Task goal:
Begin the copy at the line that contains "The image size is (972, 1112).", end it at the last line of the entries below, keep every word exact, and include no pictures.

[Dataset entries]
##########

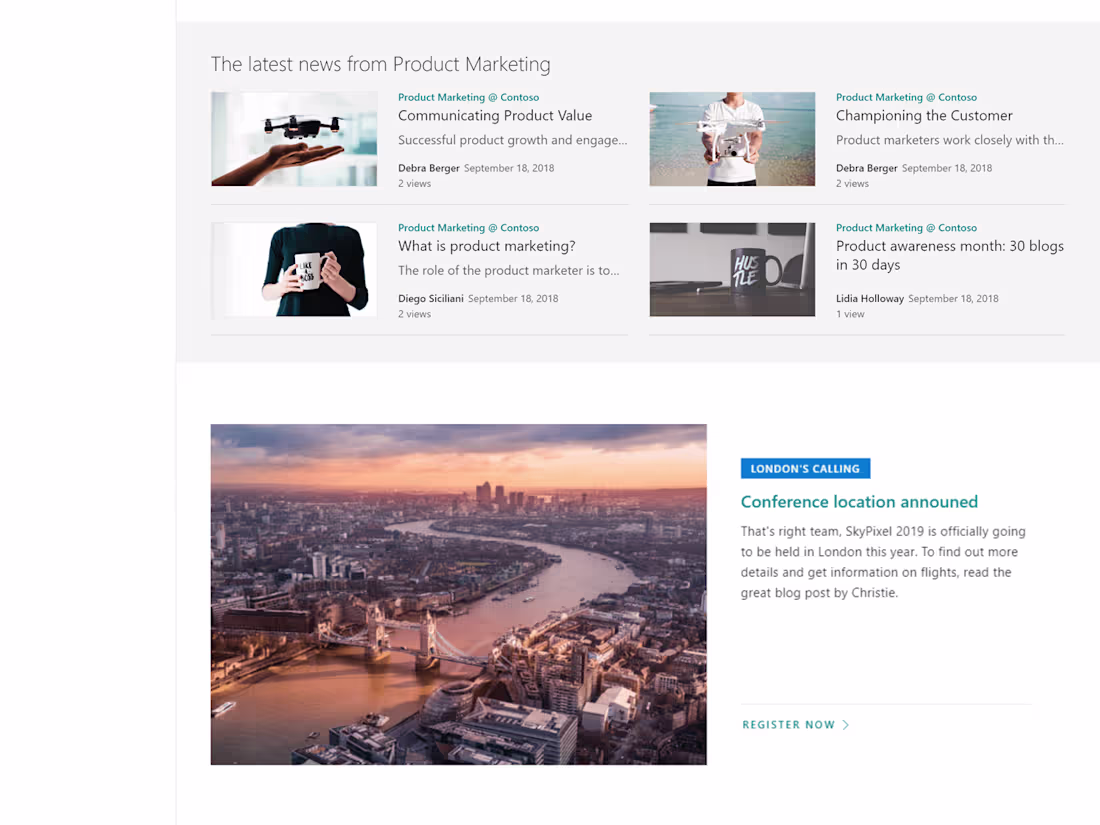
Task: Click the London cityscape hero image
Action: 458,593
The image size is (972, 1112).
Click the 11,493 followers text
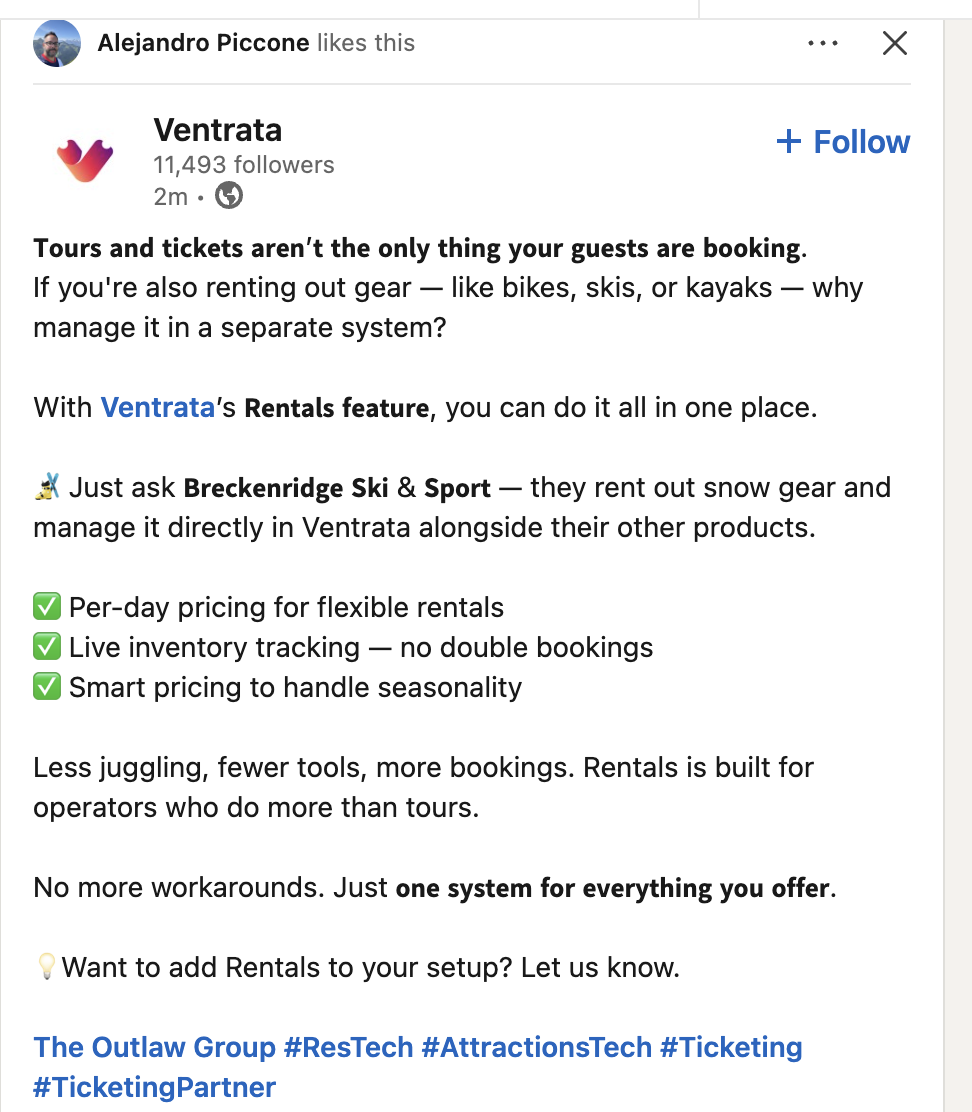tap(244, 165)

##########

Exercise answer:
The image size is (972, 1112).
Click the 11,493 followers text
tap(244, 165)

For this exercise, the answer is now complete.